While this plan has thankfully not come to fruition (that we know of), the fact that it was even floated showcases the fundamental obstacle in keeping U.S. infrastructure protected from foreign threats. Trump’s deference to the Kremlin–one of his few unwavering stances over the decades—remains even after years of Russian hacks, likely in part because Russian hacks helped put him into office.
As a result, Americans remain unprotected, and the true extent of Kremlin leverage over the U.S. government remains unknown. In August, a quarter of the president’s National Infrastructure Advisory Council quit their posts, saying that the president had devoted “insufficient attention” to cybersecurity threats to critical infrastructure. A report on Russian interference released this week by Senate Democrats highlighted “President Trump’s refusal to publicly acknowledge the threat posed by the Russian government,” and offers over 30 recommendations to protect the country’s elections and infrastructure, including new sanctions to punish states that initiate cyberattacks and an international summit meeting focused on such threats.
Though Trump signed an executive order vowing stronger cybersecurity in May, the administration did nothing substantial until December, when it released a document noting the threats to infrastructure and vaguely vowing that hackers from a number of countries–including China, North Korea, Iran, and Russia–will be defeated. Notably, in the document, elections were no longer counted as part of “critical infrastructure,” despite President Obama designating them as such shortly before he left office–another indicator that the Trump administration’s unwillingness to take on Russian hacks is marred by self-protection and partisanship.
While the Trump administration stalls, America’s power grid remains vulnerable. In the last month alone, there have been several dramatic mass outages, including a blackout at the Atlanta airport due to a fire that crippled both the main system and the backup, and a blackout at Disneyland, due to a problem with a transformer, that left people trapped on rides.

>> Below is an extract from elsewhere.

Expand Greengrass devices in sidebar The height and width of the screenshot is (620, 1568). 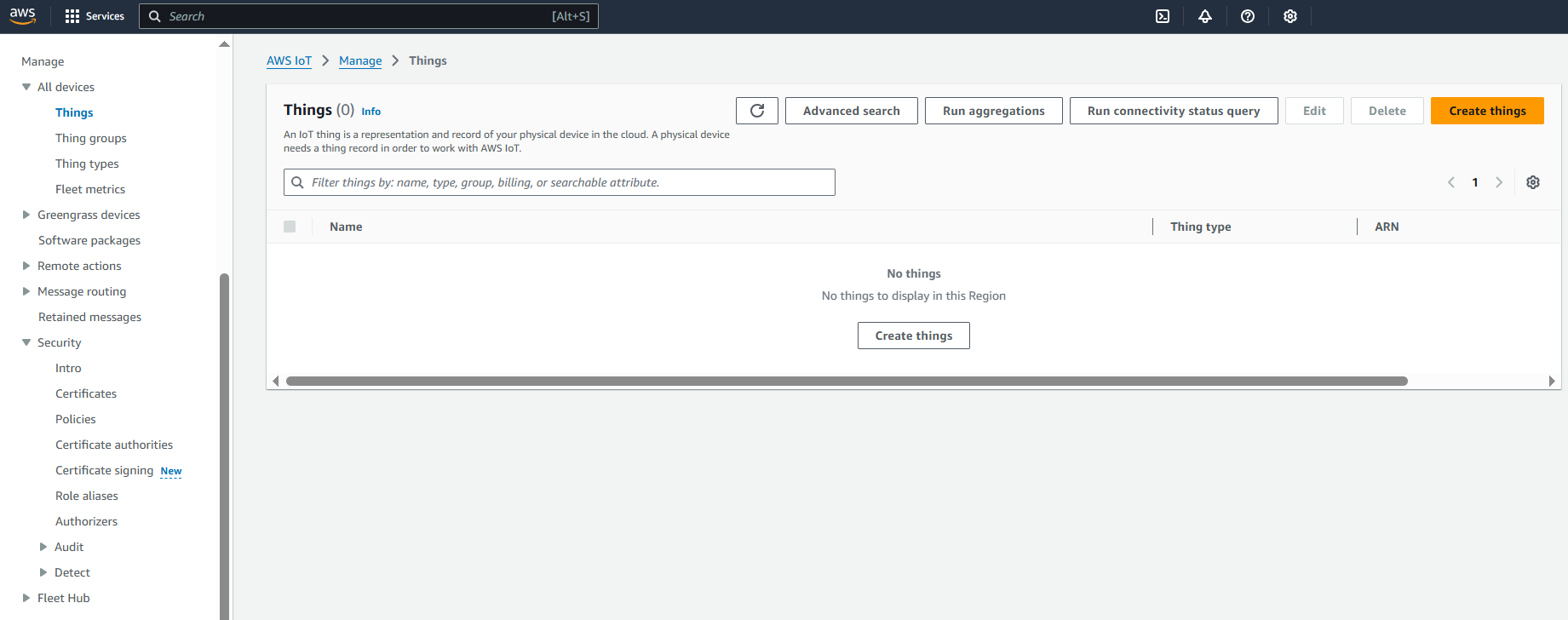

That these outages were a result of flawed infrastructure and not purposeful hacks should not reassure anyone, as they showcase weaknesses and highlight how easy it would be for a hostile state actor to cause chaos and panic without ever crossing the border.
As a candidate, Trump spoke frequently of his desire to repair U.S. infrastructure, a plan which would have provided jobs while strengthening national security. Like most of his campaign promises, this one was broken, but it is essential that both decaying infrastructure and hackers who seek to exploit it be seriously addressed. It is also critical that elections be again counted as critical infrastructure so that attempted Russian hacks of voter databases and institutions in the 2018 midterms are thwarted. And if the Trump administration makes no move to remedy these obvious threats to American democracy and public safety, Americans should consider what kind of leverage the Kremlin may already have.